Subsequent to the start of the Iraq War om 2003, Western analysts spent a prodigious amount of time and energy debating an “alternative” Iraq policy that never had any chance of succeeding in the real world and which therefore served as a major distraction in the overall discussion of policy options: A three-way soft partition of the country. Today, with the sudden upsurge of Western interest in Libya – and with a general explosion of simplistic punditry focusing on the ethno-sectarian geography of the broader Middle East – it is only a question of time before think tankers in the West will discover certain tripartite patterns in Libyan history, too, and use them as a basis for discussions of possible ways forward. However, even a cursory and preliminary reading of Libya’s history should make it possible to preempt at least some of the scenarios that seem destined to appear in future discussions.
Regular readers of this column will be familiar with the main elements in an historian’s refutation of the soft-partition option for Iraq. Briefly, the soft partition scheme as it emerged in the post-2003 period ignored at least three important historical facts: 1. The three-way division of Iraq in late Ottoman times did not follow ethno-sectarian lines (Baghdad had most Shiites and Mosul was mixed) and was never complete (Baghdad served as a proto-capital for all three provinces in certain spheres of administration including military and judicial affairs); 2. The three-way partition had existed for some thirty years only (circa 1880-1914) before which there were long periods of administrative unity in a single province (Baghdad); 3. Far from being an “artificial” term, the concept of “Iraq” was in fact frequently employed by the local population, Ottoman administrators and foreigners alike in the nineteenth century. In sum, then, the post-2003 soft-partition scheme for Iraq had no historical basis, meaning that on top of the numerous ethical and practical considerations involved in its implementation, it seemed unlikely to find any popular resonance even if an attempt had been made to push it through.

EXCERPTED RECORDS:

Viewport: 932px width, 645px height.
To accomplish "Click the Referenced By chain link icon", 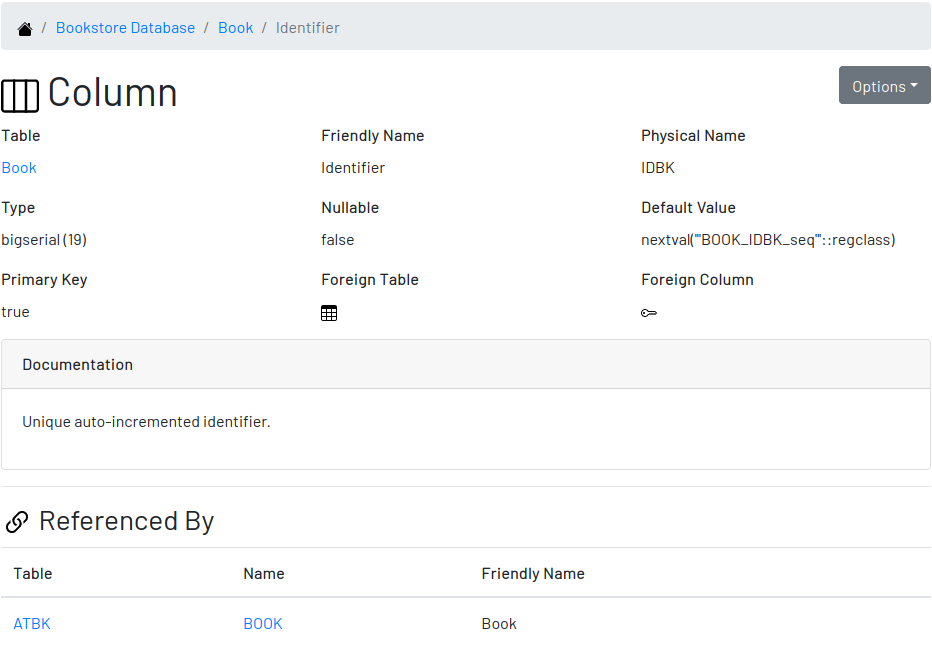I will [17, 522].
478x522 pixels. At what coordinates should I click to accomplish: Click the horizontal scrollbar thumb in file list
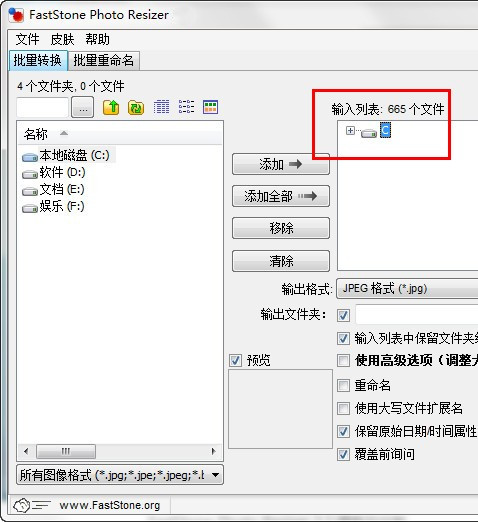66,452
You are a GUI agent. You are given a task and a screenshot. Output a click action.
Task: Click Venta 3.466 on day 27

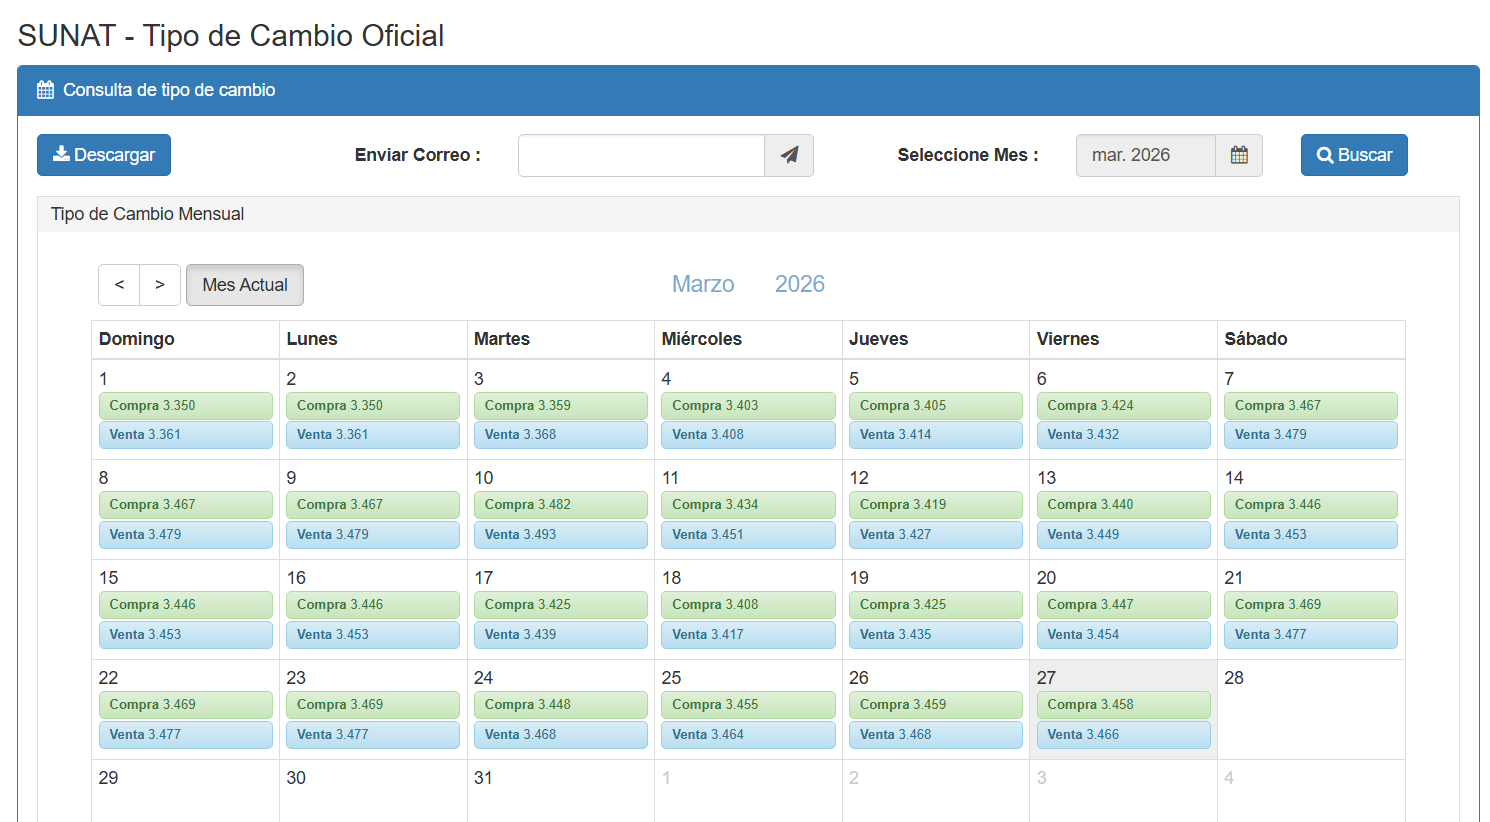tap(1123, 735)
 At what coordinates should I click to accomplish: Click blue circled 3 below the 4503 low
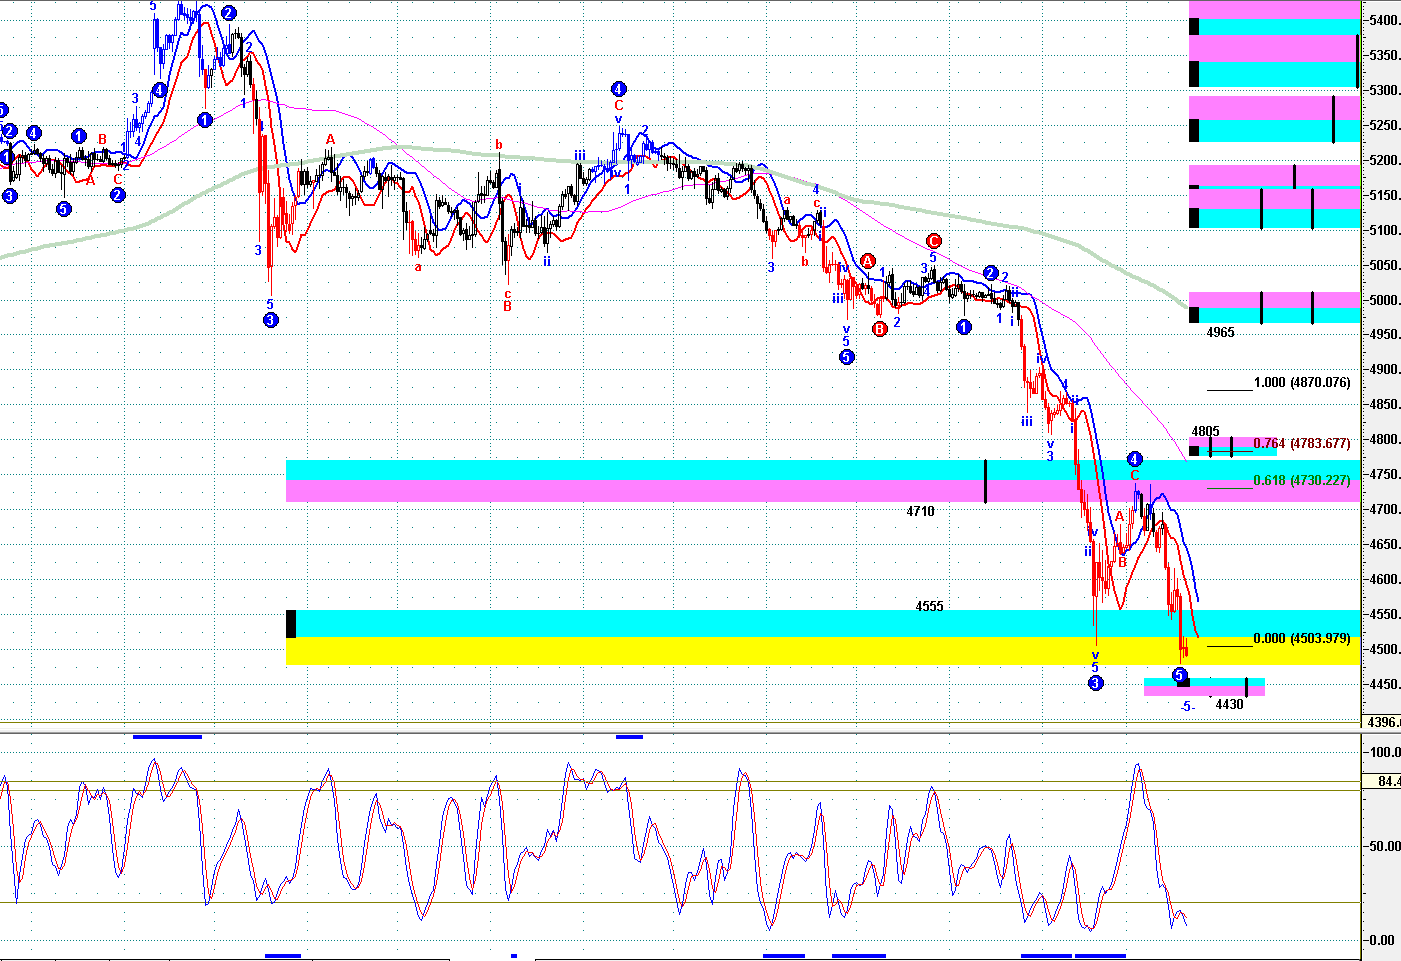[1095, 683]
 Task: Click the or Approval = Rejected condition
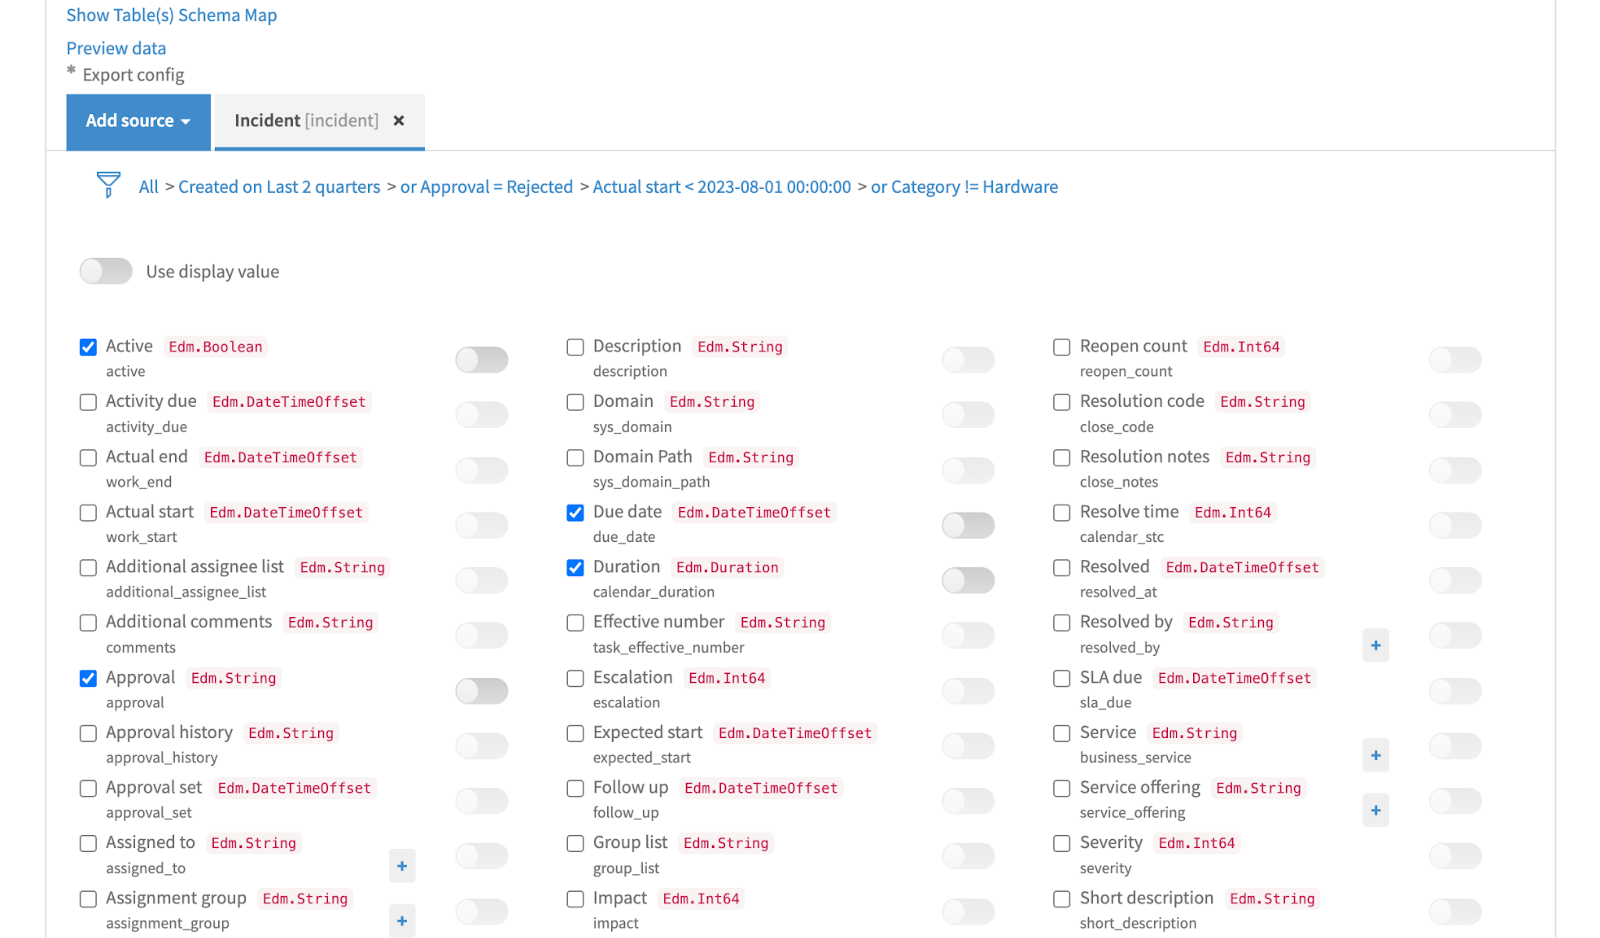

GIVEN PROBLEM:
Translate into French this sentence from the text on partition schemes for Iraq and Libya above: "Regular readers of this column will be familiar with the main elements in an historian's refutation of the soft-partition option for Iraq."

SOLUTION:
Les lecteurs réguliers de cette chronique connaîtront bien les principaux éléments de la réfutation, par un historien, de l'option de la partition souple pour l'Irak.